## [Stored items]
┄┄┄┄┄┄┄┄┄┄

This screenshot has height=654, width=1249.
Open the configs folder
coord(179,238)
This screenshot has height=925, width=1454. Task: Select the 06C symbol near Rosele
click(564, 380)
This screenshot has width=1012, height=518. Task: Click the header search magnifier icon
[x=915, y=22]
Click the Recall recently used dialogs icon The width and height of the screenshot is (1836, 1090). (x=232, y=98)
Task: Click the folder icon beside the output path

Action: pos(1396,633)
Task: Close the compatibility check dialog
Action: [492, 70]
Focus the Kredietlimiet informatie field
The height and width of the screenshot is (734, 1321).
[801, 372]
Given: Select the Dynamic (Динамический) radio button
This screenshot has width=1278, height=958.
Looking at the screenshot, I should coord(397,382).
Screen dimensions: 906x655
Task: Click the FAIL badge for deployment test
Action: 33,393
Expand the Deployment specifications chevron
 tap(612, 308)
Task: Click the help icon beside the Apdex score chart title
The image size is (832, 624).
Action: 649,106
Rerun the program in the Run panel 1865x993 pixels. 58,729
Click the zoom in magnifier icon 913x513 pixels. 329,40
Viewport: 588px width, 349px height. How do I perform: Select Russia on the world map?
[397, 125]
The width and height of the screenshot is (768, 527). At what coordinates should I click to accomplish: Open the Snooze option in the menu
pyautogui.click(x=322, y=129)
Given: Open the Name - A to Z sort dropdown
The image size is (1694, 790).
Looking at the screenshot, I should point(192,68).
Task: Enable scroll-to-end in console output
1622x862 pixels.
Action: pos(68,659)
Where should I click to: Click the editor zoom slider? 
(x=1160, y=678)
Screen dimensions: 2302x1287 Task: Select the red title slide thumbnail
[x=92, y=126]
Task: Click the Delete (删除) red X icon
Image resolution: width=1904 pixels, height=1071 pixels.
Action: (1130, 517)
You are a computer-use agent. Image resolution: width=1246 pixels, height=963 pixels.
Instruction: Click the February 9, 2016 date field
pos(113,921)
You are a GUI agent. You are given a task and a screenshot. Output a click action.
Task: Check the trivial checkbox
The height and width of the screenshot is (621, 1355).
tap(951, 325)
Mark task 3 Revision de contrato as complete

┄┄┄┄┄┄┄┄┄┄

## [Task directions]
Now write the data shown above out again, word for word.

## [Task response]
This screenshot has height=654, width=1249.
Open the configs folder
coord(179,238)
This screenshot has height=925, width=1454. Task: Select the 06C symbol near Rosele
click(564, 380)
This screenshot has width=1012, height=518. Task: Click the header search magnifier icon
[x=915, y=22]
Click the Recall recently used dialogs icon The width and height of the screenshot is (1836, 1090). (x=232, y=98)
Task: Click the folder icon beside the output path

Action: pos(1396,633)
Task: Close the compatibility check dialog
Action: [492, 70]
Focus the Kredietlimiet informatie field
The height and width of the screenshot is (734, 1321).
[801, 372]
Given: Select the Dynamic (Динамический) radio button
This screenshot has width=1278, height=958.
Looking at the screenshot, I should coord(397,382).
Screen dimensions: 906x655
Task: Click the FAIL badge for deployment test
Action: 33,393
Expand the Deployment specifications chevron
 tap(612, 308)
Task: Click the help icon beside the Apdex score chart title
The image size is (832, 624).
Action: 649,106
Rerun the program in the Run panel 1865x993 pixels. 58,729
Click the zoom in magnifier icon 913x513 pixels. 329,40
Viewport: 588px width, 349px height. How do I perform: Select Russia on the world map?
[397, 125]
The width and height of the screenshot is (768, 527). At what coordinates should I click to accomplish: Open the Snooze option in the menu
pyautogui.click(x=322, y=129)
Given: Open the Name - A to Z sort dropdown
The image size is (1694, 790).
Looking at the screenshot, I should point(192,68).
Task: Enable scroll-to-end in console output
1622x862 pixels.
Action: pos(68,659)
Where should I click to: Click the editor zoom slider? 
(x=1160, y=678)
Screen dimensions: 2302x1287 Task: Select the red title slide thumbnail
[x=92, y=126]
Task: Click the Delete (删除) red X icon
Image resolution: width=1904 pixels, height=1071 pixels.
Action: (1130, 517)
You are a computer-use agent. Image resolution: width=1246 pixels, height=963 pixels.
Instruction: Click the February 9, 2016 date field
pos(113,921)
You are a GUI agent. You are given a task and a screenshot. Output a click action.
Task: Check the trivial checkbox
The height and width of the screenshot is (621, 1355).
tap(951, 325)
Mark task 3 Revision de contrato as complete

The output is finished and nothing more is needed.